Of course she shouldn’t. For so many reasons she could hardly list them all if she took the rest of the night to try. Of course she wanted to. She leaned farther out, held up a single finger. One minute. Then she ducked back into the room, pulling her shoes off, checking to make sure her hair was tied back.
br /> There was no question that she could move through the sleeping house in complete silence. The children of the Black Mother were utterly at ease in the dark, skilled at stealth, adept at crossing unfriendly territory without drawing attention. Torrin was proud of his ability to turn almost invisible, a talent he used when hunting game or engaging in feuds with hostile sebahta. He had taught Ellynor to glide soundlessly through any terrain, wrapped in the Dark Watcher’s cloak.
She negotiated the stairs without a sound, tiptoed past the single footman dozing in the hall, let herself out of the door without any noise at all. Then she flew across the yard and slipped out the front gate, laughing. She was so delighted at this unexpected rendezvous that she wanted to throw her arms around Justin’s neck for the sheer joy of it.
She didn’t, but she did allow him to take her hands in a warm clasp as he peered down at her. It was unlikely he could see in the dark as well as she could, but he had sharp eyes even so, for she could see the changing expression on his face as he looked her over and assessed her mood and well-being. He was probably used to night maneuvers himself, she thought. He was not someone who was afraid of events that unfolded in the dark.
“What are you doing here?” he asked in a low voice.
She gave a light laugh. She felt ridiculously happy. “The old woman I met last time I was here? She hurt herself and asked for me to come nurse her. I just arrived tonight. This morning when I woke up I had no idea where I would be by moonrise! But what are you doing here?”
He grinned. “Looking for you, of course. Thinking how much I enjoyed meeting you, and wishing you would come back, and wondering if I’d ever run into you again.” He shook his head. “I never expected to see you at the window.”
“Have you walked by every night since I’ve been gone?”
He looked a little self-conscious. “Not every night. Every day, though, probably, at one time or another.”
“The rest of your life must be very dull,” she said.
He gave a rather hollow laugh; the expression on his face made her think he was reviewing some recent incident that had been anything but boring. But before he could comment on that, she shifted position as she pulled away from him, and he glanced down at her feet.

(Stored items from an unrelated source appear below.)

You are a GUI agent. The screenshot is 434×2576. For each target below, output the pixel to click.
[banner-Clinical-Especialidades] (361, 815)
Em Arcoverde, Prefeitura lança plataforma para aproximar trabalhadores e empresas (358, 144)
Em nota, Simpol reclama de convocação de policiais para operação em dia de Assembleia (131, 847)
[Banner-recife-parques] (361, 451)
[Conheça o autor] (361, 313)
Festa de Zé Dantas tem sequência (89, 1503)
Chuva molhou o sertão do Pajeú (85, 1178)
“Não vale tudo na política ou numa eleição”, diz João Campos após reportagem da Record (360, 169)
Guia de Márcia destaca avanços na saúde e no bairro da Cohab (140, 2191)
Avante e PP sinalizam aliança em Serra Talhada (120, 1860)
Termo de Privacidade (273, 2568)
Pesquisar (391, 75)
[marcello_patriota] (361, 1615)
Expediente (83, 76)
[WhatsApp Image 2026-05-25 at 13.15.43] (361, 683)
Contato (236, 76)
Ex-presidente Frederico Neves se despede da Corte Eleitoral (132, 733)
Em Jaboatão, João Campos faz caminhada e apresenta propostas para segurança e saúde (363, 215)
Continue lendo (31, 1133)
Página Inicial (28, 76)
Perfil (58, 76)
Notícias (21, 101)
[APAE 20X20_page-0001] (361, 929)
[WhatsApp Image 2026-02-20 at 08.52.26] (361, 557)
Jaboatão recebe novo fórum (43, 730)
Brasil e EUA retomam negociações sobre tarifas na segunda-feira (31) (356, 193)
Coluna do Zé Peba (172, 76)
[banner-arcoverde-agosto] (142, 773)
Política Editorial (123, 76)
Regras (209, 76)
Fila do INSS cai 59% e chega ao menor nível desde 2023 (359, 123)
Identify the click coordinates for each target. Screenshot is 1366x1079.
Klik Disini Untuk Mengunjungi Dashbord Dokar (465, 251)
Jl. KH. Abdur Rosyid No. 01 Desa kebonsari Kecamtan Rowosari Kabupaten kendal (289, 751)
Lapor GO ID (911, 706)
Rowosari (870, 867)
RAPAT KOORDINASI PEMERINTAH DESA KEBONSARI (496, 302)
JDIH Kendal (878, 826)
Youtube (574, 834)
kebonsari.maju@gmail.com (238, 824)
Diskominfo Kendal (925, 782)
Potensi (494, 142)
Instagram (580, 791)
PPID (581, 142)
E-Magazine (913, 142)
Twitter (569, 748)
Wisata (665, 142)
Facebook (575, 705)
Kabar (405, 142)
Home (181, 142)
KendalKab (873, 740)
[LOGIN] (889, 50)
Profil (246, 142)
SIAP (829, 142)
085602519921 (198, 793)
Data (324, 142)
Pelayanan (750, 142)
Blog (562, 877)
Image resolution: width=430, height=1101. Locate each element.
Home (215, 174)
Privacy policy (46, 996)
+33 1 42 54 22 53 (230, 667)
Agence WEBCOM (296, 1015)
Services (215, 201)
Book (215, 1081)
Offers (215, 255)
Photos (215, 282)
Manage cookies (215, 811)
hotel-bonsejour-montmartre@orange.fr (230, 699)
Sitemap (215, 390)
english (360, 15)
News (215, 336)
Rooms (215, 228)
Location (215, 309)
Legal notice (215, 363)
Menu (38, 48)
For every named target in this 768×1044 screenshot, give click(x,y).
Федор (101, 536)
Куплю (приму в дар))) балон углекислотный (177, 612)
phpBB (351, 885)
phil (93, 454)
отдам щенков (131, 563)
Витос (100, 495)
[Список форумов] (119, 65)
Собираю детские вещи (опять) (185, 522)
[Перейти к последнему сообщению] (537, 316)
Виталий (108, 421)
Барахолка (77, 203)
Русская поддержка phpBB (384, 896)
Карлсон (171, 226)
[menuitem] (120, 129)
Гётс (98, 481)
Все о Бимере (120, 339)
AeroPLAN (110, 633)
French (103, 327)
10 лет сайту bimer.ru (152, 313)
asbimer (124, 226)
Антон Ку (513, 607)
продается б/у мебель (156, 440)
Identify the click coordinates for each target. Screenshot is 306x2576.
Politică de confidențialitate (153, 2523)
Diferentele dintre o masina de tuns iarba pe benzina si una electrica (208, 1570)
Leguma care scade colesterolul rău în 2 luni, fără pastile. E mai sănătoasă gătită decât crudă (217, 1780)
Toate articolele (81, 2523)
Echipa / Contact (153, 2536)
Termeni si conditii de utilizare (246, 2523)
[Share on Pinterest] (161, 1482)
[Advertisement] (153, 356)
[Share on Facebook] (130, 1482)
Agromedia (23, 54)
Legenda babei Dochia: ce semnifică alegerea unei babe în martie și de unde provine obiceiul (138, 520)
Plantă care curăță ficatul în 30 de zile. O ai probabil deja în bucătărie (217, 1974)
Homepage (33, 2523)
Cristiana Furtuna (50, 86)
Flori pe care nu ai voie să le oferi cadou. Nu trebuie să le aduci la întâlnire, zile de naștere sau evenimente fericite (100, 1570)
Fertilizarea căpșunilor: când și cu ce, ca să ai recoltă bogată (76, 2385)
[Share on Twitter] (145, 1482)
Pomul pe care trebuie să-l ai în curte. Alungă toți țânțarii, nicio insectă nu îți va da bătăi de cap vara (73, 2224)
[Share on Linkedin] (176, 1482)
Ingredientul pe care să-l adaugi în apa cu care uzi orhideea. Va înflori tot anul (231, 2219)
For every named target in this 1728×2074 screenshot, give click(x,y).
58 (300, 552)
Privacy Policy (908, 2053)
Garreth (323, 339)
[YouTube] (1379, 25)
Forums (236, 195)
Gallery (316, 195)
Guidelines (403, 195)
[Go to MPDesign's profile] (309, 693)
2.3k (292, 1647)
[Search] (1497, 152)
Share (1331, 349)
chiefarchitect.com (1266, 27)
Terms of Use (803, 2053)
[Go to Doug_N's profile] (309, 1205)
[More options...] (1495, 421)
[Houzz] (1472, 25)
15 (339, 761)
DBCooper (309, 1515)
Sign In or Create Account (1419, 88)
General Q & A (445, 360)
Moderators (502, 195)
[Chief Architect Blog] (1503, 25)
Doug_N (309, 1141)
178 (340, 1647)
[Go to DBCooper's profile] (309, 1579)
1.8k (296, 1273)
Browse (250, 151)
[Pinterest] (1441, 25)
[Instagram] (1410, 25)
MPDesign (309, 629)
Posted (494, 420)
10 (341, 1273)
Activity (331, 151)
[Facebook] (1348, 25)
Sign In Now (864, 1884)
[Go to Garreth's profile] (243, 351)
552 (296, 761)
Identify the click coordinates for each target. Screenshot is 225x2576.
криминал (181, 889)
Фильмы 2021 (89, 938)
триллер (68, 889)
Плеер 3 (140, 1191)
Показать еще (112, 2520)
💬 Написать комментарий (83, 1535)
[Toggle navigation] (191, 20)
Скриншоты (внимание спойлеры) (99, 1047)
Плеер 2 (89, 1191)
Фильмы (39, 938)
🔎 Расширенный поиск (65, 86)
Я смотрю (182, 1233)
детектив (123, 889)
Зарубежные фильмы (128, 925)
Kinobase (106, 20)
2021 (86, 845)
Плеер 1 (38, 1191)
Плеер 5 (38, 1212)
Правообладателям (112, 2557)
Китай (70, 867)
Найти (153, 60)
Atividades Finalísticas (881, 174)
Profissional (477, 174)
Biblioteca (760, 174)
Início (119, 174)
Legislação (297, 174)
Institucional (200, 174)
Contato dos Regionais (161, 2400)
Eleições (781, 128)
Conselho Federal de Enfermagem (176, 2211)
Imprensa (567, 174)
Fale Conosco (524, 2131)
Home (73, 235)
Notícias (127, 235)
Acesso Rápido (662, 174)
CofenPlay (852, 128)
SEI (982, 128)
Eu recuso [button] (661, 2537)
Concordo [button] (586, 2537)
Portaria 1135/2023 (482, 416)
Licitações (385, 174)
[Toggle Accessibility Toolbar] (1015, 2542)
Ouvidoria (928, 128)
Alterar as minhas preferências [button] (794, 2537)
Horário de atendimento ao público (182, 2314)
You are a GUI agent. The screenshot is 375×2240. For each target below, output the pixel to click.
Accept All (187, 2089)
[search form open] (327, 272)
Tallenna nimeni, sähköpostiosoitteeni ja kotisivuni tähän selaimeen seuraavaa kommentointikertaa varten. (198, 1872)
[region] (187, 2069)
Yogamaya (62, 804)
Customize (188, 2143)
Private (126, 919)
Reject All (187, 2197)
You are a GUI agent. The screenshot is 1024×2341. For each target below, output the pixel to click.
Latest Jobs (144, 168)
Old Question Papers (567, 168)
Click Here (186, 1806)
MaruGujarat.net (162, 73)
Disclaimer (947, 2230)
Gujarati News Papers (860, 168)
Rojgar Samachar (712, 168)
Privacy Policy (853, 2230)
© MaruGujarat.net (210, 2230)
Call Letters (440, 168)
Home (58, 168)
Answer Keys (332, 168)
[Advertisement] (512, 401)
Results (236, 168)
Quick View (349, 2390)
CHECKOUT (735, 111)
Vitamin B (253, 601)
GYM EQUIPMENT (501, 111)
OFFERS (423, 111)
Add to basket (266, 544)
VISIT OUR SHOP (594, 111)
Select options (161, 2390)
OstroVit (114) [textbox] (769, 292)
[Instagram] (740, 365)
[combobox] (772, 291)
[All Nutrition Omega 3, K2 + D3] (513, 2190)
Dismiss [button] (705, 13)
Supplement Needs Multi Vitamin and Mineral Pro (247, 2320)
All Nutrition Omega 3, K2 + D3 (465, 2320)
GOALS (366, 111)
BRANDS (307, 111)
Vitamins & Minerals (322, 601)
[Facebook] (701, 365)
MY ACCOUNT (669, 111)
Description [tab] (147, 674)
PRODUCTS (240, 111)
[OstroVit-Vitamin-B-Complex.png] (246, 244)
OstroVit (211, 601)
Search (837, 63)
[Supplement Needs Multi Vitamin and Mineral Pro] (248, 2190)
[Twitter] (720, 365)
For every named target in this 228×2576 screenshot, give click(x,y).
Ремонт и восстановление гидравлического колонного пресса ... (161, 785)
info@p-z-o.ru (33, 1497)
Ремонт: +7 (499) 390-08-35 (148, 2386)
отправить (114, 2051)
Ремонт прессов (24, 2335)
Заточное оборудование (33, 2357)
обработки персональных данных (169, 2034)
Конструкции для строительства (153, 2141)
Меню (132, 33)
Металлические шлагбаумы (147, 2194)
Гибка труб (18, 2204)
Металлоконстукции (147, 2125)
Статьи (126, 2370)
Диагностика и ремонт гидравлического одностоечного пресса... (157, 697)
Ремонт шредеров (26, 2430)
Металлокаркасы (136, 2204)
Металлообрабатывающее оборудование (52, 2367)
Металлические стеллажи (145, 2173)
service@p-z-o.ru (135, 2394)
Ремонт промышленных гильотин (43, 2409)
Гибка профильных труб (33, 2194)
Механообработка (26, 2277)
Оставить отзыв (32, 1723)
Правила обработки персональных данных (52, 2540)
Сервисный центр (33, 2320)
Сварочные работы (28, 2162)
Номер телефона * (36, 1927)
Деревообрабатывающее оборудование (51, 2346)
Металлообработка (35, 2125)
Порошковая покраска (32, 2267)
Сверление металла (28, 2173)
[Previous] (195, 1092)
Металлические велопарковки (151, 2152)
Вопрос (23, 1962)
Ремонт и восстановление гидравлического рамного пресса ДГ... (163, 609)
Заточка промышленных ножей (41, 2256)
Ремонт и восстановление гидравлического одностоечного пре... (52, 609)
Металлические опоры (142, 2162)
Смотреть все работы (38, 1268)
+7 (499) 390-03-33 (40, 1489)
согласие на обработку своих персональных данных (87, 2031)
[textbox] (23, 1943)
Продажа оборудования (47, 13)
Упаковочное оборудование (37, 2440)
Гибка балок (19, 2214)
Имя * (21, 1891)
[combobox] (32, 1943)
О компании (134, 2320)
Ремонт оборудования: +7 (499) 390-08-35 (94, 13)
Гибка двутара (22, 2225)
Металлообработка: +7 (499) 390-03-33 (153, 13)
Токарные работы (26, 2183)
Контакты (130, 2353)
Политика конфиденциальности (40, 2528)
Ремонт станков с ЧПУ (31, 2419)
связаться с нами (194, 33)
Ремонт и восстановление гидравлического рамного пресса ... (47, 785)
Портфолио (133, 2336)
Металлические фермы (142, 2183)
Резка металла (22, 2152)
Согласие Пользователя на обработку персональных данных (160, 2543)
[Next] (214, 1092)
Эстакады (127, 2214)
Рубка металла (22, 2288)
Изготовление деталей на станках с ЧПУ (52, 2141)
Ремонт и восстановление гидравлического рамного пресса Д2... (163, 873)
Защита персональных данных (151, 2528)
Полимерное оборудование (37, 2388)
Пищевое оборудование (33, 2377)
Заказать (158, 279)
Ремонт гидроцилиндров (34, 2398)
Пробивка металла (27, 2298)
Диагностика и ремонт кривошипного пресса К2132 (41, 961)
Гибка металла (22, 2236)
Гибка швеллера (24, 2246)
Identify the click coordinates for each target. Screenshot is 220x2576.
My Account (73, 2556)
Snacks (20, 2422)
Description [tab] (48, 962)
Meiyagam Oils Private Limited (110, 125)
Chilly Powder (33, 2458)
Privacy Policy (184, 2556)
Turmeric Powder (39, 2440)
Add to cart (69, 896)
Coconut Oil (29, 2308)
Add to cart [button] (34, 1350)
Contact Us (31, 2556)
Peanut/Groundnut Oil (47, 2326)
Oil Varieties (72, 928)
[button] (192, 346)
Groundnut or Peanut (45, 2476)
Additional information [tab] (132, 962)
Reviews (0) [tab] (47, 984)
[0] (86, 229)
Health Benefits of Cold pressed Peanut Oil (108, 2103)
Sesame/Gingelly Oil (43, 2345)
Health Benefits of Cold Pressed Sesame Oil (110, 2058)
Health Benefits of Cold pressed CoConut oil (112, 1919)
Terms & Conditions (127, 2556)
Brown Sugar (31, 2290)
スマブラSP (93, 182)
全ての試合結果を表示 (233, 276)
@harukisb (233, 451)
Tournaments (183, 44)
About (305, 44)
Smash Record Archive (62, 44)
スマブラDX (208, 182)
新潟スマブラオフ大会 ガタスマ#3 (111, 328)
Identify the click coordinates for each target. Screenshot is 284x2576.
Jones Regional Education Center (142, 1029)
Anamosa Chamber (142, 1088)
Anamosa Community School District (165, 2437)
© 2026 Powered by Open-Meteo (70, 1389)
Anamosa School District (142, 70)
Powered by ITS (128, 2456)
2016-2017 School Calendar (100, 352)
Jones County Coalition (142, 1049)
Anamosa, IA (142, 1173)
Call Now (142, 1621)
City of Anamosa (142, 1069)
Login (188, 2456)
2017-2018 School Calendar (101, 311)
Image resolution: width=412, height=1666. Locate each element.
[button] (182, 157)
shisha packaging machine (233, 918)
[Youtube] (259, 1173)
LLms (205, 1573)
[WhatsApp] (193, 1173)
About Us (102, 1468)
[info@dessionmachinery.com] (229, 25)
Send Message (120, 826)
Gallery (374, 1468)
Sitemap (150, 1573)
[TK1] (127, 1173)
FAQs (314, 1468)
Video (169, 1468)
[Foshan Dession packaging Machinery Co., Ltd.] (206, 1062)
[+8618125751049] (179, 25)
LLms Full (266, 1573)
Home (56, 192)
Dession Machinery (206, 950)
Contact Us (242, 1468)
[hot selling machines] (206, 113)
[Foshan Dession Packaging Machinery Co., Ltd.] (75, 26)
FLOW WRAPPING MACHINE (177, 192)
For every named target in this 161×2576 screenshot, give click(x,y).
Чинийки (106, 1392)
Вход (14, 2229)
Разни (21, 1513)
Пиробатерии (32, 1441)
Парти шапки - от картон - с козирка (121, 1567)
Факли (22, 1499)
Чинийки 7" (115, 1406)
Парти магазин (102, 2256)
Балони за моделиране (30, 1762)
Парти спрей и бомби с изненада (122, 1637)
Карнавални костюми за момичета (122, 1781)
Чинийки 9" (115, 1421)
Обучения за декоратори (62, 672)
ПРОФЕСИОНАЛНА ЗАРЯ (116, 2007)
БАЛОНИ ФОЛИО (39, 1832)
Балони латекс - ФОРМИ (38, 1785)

“Where are your shoes?” he exclaimed, still keeping his voice quiet. “You shouldn’t be walking out here barefoot! In the dirt—and the horse droppings—and the cold.”
She laughed. “This isn’t cold. What kind of pathetic winters are you used to wherever you come from?”
He grinned, but still looked concerned. “Ghosenhall, and it gets plenty cold there,” he said. “But you can’t stand here barefoot. Let’s—here—let’s sit down and you can wrap your feet up.”
Wrap them in what? she wondered, but that was quickly solved. He drew her to the side of the road, where a strip of grass looked inviting even in the dark, and they dropped down and made themselves comfortable. Then he stripped off his overshirt and proceeded to bundle it around her feet.
Laughing, she tried to pull away—“Justin! Don’t put your clothes on my dirty toes!”—but he dragged her knees across his lap and held them there with one hand, his other hand around her ankles. The set of his face was intractable. She was both touched and a little annoyed.
“You remind me of my brothers so much,” she informed him.
“I don’t think your brothers would allow you to wander around barefoot in the cold at night.”
“Well, there you’re wrong! Who do you think taught me to do it?” He just looked at her, and that made her laugh again. She put her arms behind her to brace herself. It actually felt rather nice to have his hands touching her—impersonally enough, through the layer of clothing, but warm for all that. It was a novel sensation to be fussed over by a man and not resent it highly. Rather, to find it flattering. “My brothers are night hunters,” she informed him. “They can move through the dark as easily as most people can move through the light. We used to play games when we were children—hiding from each other, or sneaking past a pretend campsite. When the whole family was together—dozens of children, all about the same age—we would stage these very complex feuds where we would have to attack each other under cover of night. No one ever caught Torrin. And I think Hayden only was taken captive two or three times. I wasn’t as good as they were, but I can make my way through the dark. And to sneak out of a house at night,” she summed up, “you have to take off your shoes.”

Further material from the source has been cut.